● Material shown
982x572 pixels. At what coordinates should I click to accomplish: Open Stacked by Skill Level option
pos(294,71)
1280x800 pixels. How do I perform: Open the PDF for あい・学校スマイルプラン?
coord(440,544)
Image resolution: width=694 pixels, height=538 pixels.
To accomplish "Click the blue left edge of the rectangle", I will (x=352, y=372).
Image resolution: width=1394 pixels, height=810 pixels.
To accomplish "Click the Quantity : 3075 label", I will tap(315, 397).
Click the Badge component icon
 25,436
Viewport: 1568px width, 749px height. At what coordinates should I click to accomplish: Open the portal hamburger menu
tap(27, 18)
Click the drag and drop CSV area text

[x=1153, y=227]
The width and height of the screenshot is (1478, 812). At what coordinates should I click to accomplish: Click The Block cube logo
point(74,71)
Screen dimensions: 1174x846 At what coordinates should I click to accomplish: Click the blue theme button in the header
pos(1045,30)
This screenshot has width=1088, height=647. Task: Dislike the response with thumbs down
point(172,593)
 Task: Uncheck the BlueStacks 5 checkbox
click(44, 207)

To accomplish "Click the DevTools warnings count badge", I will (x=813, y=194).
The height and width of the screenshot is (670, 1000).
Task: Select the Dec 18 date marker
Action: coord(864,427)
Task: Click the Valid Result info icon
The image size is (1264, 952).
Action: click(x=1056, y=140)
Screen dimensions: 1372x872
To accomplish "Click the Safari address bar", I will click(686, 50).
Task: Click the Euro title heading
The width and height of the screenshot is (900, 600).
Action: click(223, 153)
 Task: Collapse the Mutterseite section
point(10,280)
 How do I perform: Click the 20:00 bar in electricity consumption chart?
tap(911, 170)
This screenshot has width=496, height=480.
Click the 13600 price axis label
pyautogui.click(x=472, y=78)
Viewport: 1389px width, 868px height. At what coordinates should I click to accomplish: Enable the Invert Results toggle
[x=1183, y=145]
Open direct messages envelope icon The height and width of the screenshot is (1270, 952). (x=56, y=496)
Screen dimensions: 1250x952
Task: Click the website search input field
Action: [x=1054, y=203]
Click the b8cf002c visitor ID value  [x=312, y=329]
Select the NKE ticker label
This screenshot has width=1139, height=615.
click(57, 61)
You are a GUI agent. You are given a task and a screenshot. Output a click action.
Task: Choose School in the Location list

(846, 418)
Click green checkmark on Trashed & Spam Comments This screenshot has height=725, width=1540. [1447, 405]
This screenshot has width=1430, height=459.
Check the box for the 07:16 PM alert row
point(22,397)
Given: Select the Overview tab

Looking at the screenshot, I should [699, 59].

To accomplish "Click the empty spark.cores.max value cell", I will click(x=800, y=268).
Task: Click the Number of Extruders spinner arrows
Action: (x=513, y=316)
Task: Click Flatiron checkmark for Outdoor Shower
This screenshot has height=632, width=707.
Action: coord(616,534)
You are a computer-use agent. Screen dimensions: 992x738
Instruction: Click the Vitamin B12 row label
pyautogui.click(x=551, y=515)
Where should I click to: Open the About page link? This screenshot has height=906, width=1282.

● Task to carry out
Restate, word for word and without additions, every line from the top of the listing above through the line that contains "Image resolution: width=694".

● Answer section
982x572 pixels. At what coordinates should I click to accomplish: Open Stacked by Skill Level option
pos(294,71)
1280x800 pixels. How do I perform: Open the PDF for あい・学校スマイルプラン?
coord(440,544)
Image resolution: width=694 pixels, height=538 pixels.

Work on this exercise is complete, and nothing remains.